Nipples in your Face… uh… book

I recently wrote about Facebook’s war on nipples, which has extended into the mothering community and has resulted in Facebook users having their accounts closed because they posted pictures of themselves breastfeeding their babies.

The social networking claims breastfeeding photos violate its decency code.

(You can read my earlier post here.)

iReporter Phil Hansen is among the “lactivists” protesting these actions. “I was surprised at the whole idea of removing breastfeeding photos, as a baby breastfeeding would totally cover the nipple and most of the breast,” says Hansen, pragmatically.

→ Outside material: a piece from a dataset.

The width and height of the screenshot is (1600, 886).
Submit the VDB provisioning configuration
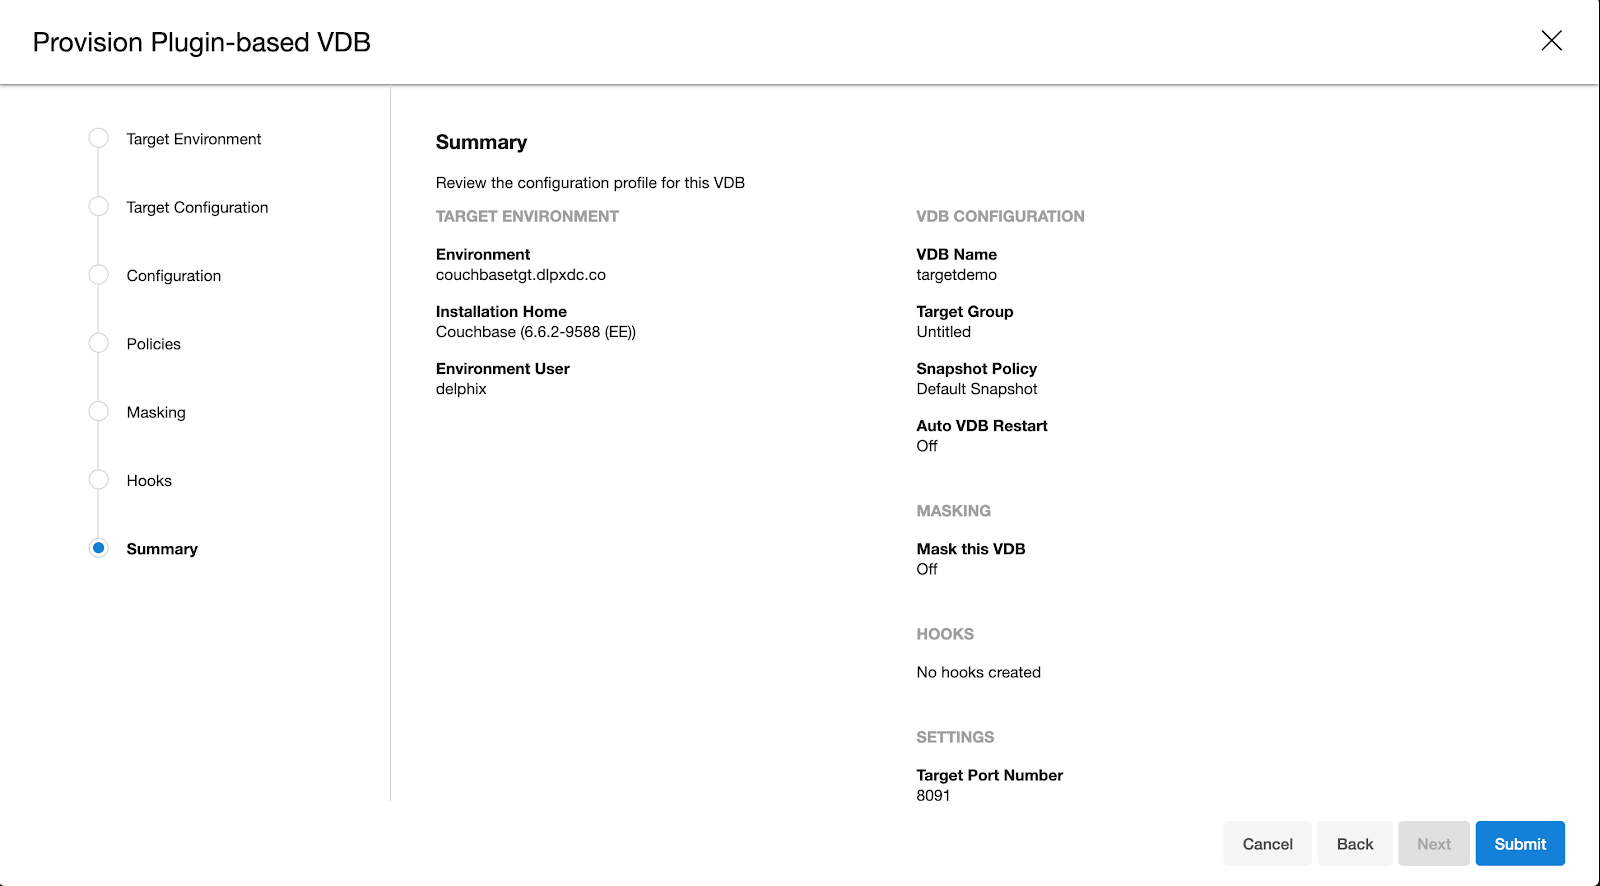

Hansen is a Saint Paul, Minnesota-based multimedia artist known for his viral Web videos.

Now, according to a CNN report, Hansen is busting Facebook’s chops with the first video in his new series called “Art Happening”.

In “Facebook’s War on Nipples,” Hansen documented his creation of a self portrait made entirely from pictures of his own nipples. (You can see his artwork work here on CNN.)

He posted the final product to his profile on Facebook.

We can see what happened next in Hansen’s follow-up video. It turns out that Hansen’s profile picture was removed after only two days, and he was notified that he had violated the company’s terms of use.

“I was expecting it to get removed,” says Hansen. “Because if it stayed up, that would mean my face made with nipples was more appropriate than a mother breastfeeding her child, which would just be weird.

CNN did ask Facebook for an official comment about the controversy. A representative e-mailed the following statement:

We agree that breastfeeding is natural and beautiful and we’re very glad to know that it is so important to some mothers to share this experience with others on Facebook. We take no action on the vast majority of breastfeeding photos because they follow the site’s Terms of Use. Photos containing a fully exposed breast (as defined by showing the nipple or areola) do violate those Terms and may be removed. These policies are designed to ensure Facebook remains a safe, secure and trusted environment for all users, including the many children (over the age of 13) who use the site. The photos we act upon are almost exclusively brought to our attention by other users who complain.

“As defined by showing the nipple or areola…” Mother of God. I get that Facebook needs rules, but whatever happened to thinking outside of the box?

We’re living in a day and age when it’s only mildly scandalous for Janet Jackson to show her areola and her nipple, pierced by a big metal bar, on national television during prime time. I can’t believe the Dilberts at Facebook can’t tell the difference between a nursing mom and an obscenity.

Why is it okay for women to use their bodies to entertain others, but not to feed their children?

I don’t think I’m being over-the-top when I say Facebook’s unrelenting ass-pucker is looking pretty darn misogynistic.


2 responses to “Nipples in your Face… uh… book

  1. I’m thinking that considering they get nervous thinking outside the areola, thinking outside the box is a bridge too far!

    • Julie – Whenever I see or write the word “aerola,” I immediately flash to the golden halo behind saints’ heads in Byzantine paintings. For some reason, I confuse “aerola” and “corona”. I know they’re both round, but I have two of one, and none of the other.